# Excerpted passage start
# how to catch an emu



## meme (Feb 18, 2011)

Hi, I was wondering how to catch an emu, because I found an emu....... I was just driving down the road close to my home, and there was an emu just sitting there!!!!! It has been 4 days know, and it is still sitting there. The only problem is that I don`t know how to catch  an emu, or transport it home. I only live about a half a mile away from it. I also have lots of land though, 5 acres, and also many animals.



                                                Thanks


----------



## jason_mazzy (Feb 18, 2011)

a lasso. you can wrangle them, but then they may kick and bite. you are gonna want a small team. Try bribery.


----------



## ksalvagno (Feb 18, 2011)

Do you have a trailer? Maybe lure it somehow into a trailer?


----------



## Roll farms (Feb 19, 2011)

Fence panels and a few folks to help.  We 'cornered' ours w/ the panels and then used them to herd them into where we want them to go.  They can't kick you through the panels.  We have a lot of spare chain link gates and used those.

I wonder, if it's just sitting in the same spot all the time, if it's incubating eggs?

I wouldn't lasso them....those skinny necks can break easily if the rope's placed wrong.

A very STRONG, tall confident person can sort of 'bear hug / squish' them (I've done it w/ young ones)...you have to wrap your arms around them and push down so they can't get their legs up to kick.  Have someone securely but safely tie the legs and then they can be carried.

Can't tell I've had to wrangle a few emu at all, can ya?


----------



## meme (Feb 19, 2011)

Thanks guys, I don`t have an horse trailer, but  I have a thing that my dad puts his huge boat on. I am pretty sure it will fit on that, and I could just tie his legs, and my dad ,and I can hold him on the  thing that holds the boat, and my mom can drive us home. I am not planning to keep him just help him, I could also have some help on what to do with him.




                              Thanks, I`ll tell you what happens.


----------



## alliebaba (Feb 20, 2011)

If you are sure it's a male emu just dress up like a lady emu, strutt around seductively in front of him and he'll come to you......seriously though what's an emu doing over there? Isn't he a long way from home?


----------



## Electric (Feb 20, 2011)

> If you are sure it's a male emu just dress up like a lady emu, strutt around seductively in front of him and he'll come to you......seriously though what's an emu doing over there? Isn't he a long way from home?


Some people breed emu's on emu farms. -.-  And if they can't keep them anymore, they let them go.


----------



## Roll farms (Feb 20, 2011)

Or...occasionally they'll freak out over...say...a leaf blowing by...and hop the fence and go out visiting the neighbors.

Not that that ever happened w/ours.


----------



## meldelfc (Feb 24, 2011)

I could just tie his legs, and my dad ,and I can hold him 

How's dad going to feel about being tied up? Sorry, I know what you are saying. I just had a mental image of a elderly gentleman and an emu tied up on the back of a trialer!


----------



## meme (Feb 24, 2011)

I saw a bucket of food out there for it, so I guess it won`t have to be tied up on my dads boat thing. By the way my dads only 40.


----------



## Weedchick (Feb 24, 2011)

I helped a neighbor catch one of her loose emus that was on my property once. My horses were snorting and blowing and staring at a huge boulder. I went to investigate what the problem was and saw this goofy big eyed thing with a long neck come periscoping up above the boulder. Now this was probably 25 years ago or so when emus outside of zoos were very uncommon.
# Excerpted passage end
## [Goal]
In the emu forum thread, why does Roll farms advise against lassoing an emu? Rely only on the emu forum thread.
# Extracted material start
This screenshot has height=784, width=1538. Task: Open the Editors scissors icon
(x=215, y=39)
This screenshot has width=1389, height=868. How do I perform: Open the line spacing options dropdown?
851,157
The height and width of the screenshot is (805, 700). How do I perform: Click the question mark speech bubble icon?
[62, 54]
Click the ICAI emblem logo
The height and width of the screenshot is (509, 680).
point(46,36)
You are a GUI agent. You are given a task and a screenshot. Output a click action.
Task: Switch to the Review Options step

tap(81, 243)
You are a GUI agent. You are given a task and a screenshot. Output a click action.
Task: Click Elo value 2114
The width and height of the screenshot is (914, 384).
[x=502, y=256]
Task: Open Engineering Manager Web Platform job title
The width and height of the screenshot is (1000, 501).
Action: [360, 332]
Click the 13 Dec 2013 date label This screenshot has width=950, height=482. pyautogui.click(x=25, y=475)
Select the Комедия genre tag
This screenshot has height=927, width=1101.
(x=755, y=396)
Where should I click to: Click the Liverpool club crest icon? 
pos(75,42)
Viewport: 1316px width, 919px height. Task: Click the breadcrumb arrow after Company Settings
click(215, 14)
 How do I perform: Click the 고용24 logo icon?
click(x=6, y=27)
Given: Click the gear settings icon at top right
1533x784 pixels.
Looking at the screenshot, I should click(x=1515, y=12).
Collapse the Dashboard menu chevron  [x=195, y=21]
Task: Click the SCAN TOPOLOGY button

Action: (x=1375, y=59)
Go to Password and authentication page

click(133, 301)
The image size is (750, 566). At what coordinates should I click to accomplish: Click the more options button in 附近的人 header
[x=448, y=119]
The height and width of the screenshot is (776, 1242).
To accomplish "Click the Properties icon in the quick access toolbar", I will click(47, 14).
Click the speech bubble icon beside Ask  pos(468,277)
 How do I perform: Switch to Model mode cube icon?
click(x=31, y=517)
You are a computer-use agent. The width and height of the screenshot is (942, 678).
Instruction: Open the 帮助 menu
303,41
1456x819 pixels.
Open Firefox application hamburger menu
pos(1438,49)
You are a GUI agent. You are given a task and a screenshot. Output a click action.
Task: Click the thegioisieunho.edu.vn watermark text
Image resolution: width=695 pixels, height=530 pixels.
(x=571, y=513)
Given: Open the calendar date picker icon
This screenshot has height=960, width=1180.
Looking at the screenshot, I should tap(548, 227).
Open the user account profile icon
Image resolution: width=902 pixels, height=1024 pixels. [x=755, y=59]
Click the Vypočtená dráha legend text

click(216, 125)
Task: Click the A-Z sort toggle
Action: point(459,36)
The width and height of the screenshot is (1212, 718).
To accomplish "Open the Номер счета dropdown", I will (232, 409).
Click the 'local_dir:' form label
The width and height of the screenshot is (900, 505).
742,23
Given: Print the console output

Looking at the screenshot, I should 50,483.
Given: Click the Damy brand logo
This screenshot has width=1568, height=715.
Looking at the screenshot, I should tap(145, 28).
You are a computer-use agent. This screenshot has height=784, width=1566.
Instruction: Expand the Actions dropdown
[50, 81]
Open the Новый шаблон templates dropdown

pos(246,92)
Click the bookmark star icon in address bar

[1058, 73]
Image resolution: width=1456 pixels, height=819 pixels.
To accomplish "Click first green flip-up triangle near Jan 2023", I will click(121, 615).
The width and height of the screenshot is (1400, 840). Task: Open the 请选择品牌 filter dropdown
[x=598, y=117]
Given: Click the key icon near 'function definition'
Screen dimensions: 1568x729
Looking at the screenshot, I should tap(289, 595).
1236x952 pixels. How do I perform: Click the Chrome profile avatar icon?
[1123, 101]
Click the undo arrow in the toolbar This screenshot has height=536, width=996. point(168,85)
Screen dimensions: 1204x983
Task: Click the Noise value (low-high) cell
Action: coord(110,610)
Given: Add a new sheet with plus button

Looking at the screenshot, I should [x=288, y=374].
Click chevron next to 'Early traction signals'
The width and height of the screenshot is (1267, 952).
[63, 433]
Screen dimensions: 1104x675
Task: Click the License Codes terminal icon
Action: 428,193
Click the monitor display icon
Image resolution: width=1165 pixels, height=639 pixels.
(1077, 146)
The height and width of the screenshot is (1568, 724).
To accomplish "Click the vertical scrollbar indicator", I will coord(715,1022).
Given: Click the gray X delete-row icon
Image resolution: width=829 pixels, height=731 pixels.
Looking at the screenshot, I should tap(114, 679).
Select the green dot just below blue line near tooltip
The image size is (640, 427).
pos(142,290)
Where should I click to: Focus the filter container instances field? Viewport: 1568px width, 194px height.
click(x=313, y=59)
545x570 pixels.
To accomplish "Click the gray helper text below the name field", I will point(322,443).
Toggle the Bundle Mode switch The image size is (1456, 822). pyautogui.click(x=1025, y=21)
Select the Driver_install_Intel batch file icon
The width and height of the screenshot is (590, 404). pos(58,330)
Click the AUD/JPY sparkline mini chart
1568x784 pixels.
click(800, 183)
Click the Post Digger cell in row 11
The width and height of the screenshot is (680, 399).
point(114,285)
# Extracted material end
## [The response]
Their skinny necks can break easily if the rope is placed wrong.